Dimanche 4 décembre

En Iran, le beau slogan « Femme, vie, liberté » n’a certes pas encore triomphé. Mais il a déjà réussi à faire reculer le pouvoir islamiste sur la police des moeurs. Manoeuvre tactique peut-être, nous le verrons vite. Il n’empêche, il y a là un signe.

Le geste des femmes -et aussi à présent des hommes- se coupant une mèche de cheveux ou feignant de le faire, est magnifique .

Autre geste admirable, en Chine, où l’on parle à présent de la « Révolution des feuilles blanches ».  Tout y a été fait pour effacer de la mémoire collective le mouvement étudiant de 1989, qui aboutit au massacre de Tiananmen. Les feuilles blanches que les manifestants brandissent, ô combien courageusement,  33 ans plus tard, ne visent pas seulement la censure à l’oeuvre aujourd’hui, elles dénoncent celle sur laquelle s’est bâti un régime tyrannique, un régime qui a fait de l’Empire du milieu l’empire du silence.

Un nouveau chapitre de l’art d’écrire sous la persécution – titre d’un ouvrage célèbre de Léo Strauss- se découvre donc à travers ces feuilles blanches.

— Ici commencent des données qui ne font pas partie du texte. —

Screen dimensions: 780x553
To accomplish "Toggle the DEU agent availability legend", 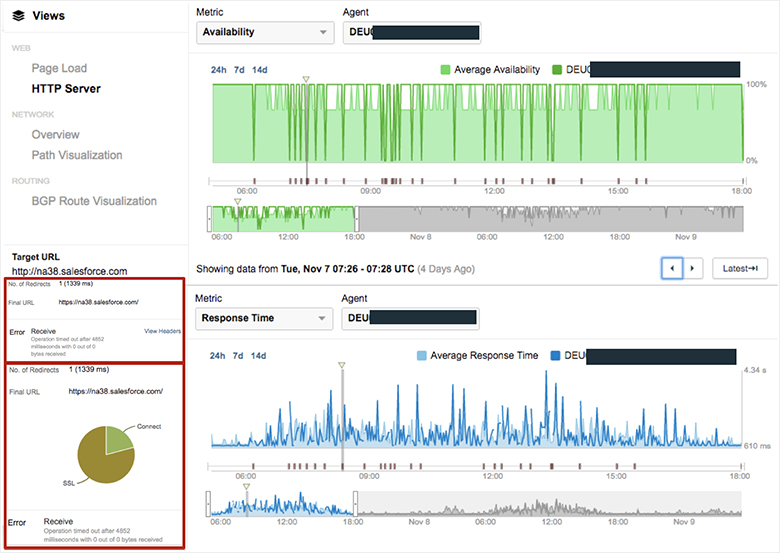I will point(557,70).
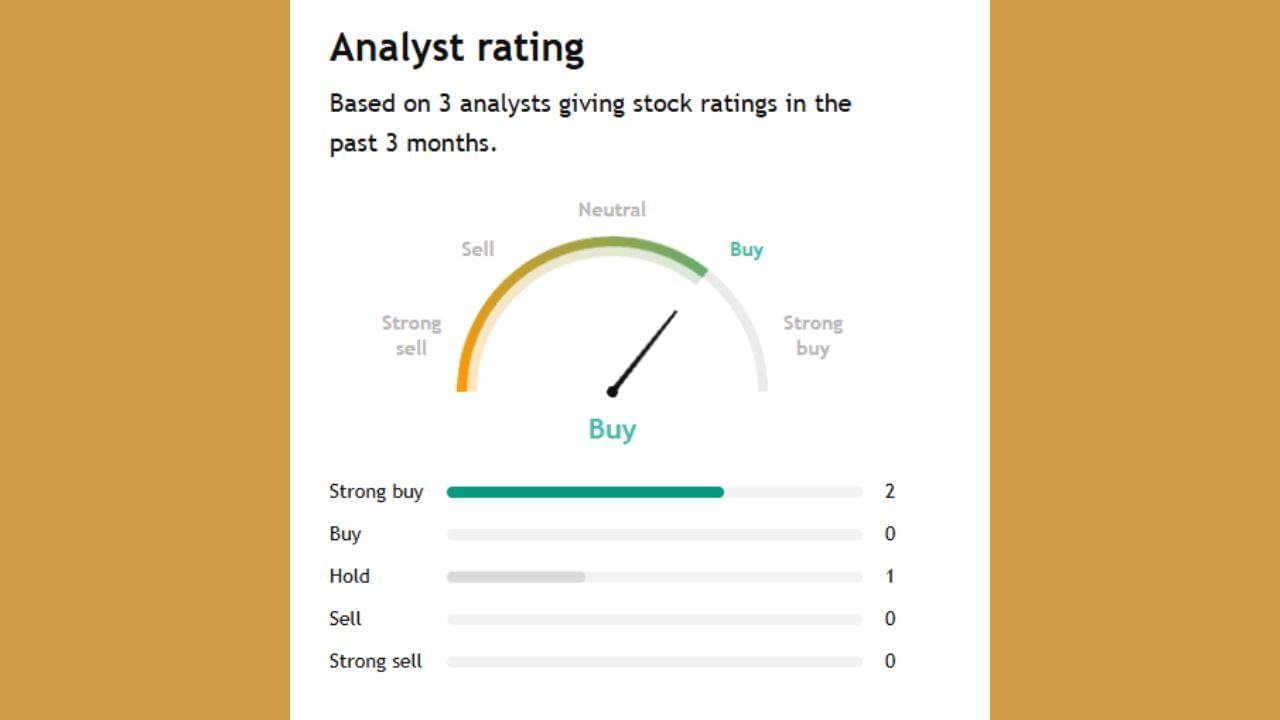Click the large Buy rating result text
Viewport: 1280px width, 720px height.
coord(612,429)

Interrogé ce soir sur France 5, Lun  Zhang, un des anciens leaders de 89, réfugié en France, soulignait par ailleurs ceci, qui différencie la situation présente de celle de 89: la révolte en cours est la première insurrection contre une dictature numérique. La surveillance terrifiante  qui pèse en permanence sur la population chinoise -une caméra pour trois habitants et une reconnaissance faciale obtenue en 7 secondes !- est inimaginable sans les outils de la digitalisation. En ce sens, cette révolution des feuilles blanches fait signe d’une menace généralisée, qu’encourt la démocratie partout dans le monde.